Tarek stood trembling in the filth. His royal silk was torn and stained black. His lungs burned. He looked at his two greatest warriors—the last surviving Fangs of the Emperor—and saw something in their eyes that cut deeper than any blade.
Pity.
"Move where?" Tarek's voice cracked, the reality of his ruin finally crushing him. "To the capital? So my brother can laugh as I am executed for incompetence? So my father can parade me before the nobles as the Prince who lost two thousand Imperial soldiers to a forest of savages?"
Tarek let out a hollow, broken laugh. He dropped his sword into the mud.
"It is over. This campaign was my ascension. It was my proof. And now..." Tarek gestured wildly at the burning camp. "I have no army. No supplies. We are three men freezing to death in a wasteland. I am a king of ashes."
Karesh stepped squarely in front of the Prince, his stone-cold eyes unflinching. "Dying in the mud will not restore your honor, Prince. It will only prove your brother right."

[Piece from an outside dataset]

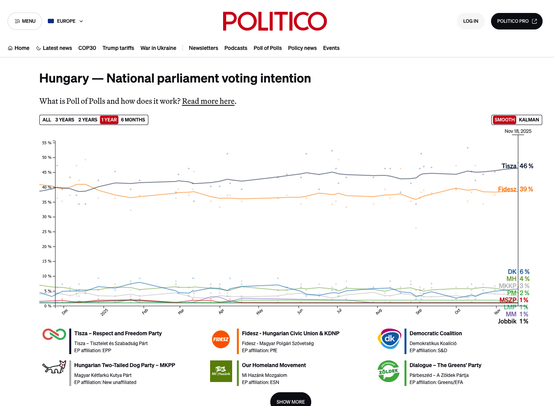
Task: Follow the 'Read more here' link
Action: coord(208,101)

"Then what is left, Karesh?!" Tarek screamed over the fire.
"Survival," Karesh replied, his voice an anchor in the storm. "We track the deserters. We regroup in the deep woods. We eat roots, we hunt beasts, we freeze and we bleed until we have forged a new Vanguard from the survivors. We do not stop."
Temur stepped up beside him, nodding slowly. "It is the way of the true Dragon, Your Majesty. When the mountain erupts, the dragon does not weep in the lava. The dragon takes to the sky. It waits for the fire to burn itself out, for the embers to cool. And then... the dragon returns to claim the scorched earth."
Tarek stared at them. The heat of the fire was blistering his skin, but their words sparked something cold and hard in his chest. "You want me to live like a hunted animal."
"I want you to live to wear the crown," Karesh said simply.
Before Tarek could answer, the sound of heavy hooves crunched through the melting snow.
A rider emerged from the thick curtain of smoke. He rode a warhorse and wore a heavy, hooded cloak that swallowed his features. A dark metal helmet obscured everything except a pair of cold, unreadable eyes.
The rider pulled back on his reins, stopping a few paces from the Prince and his guards. Karesh and Temur immediately raised their weapons, shielding Tarek.
But the rider did not draw steel. He simply looked down at the ruined Prince.
"Your Majesty," the rider said. His voice was smooth, deep, and entirely devoid of panic. "I know a cavern network in these crags. Deep enough to hide from the smoke. Warm enough to survive the frost. If you wish to live to see the dawn, follow me."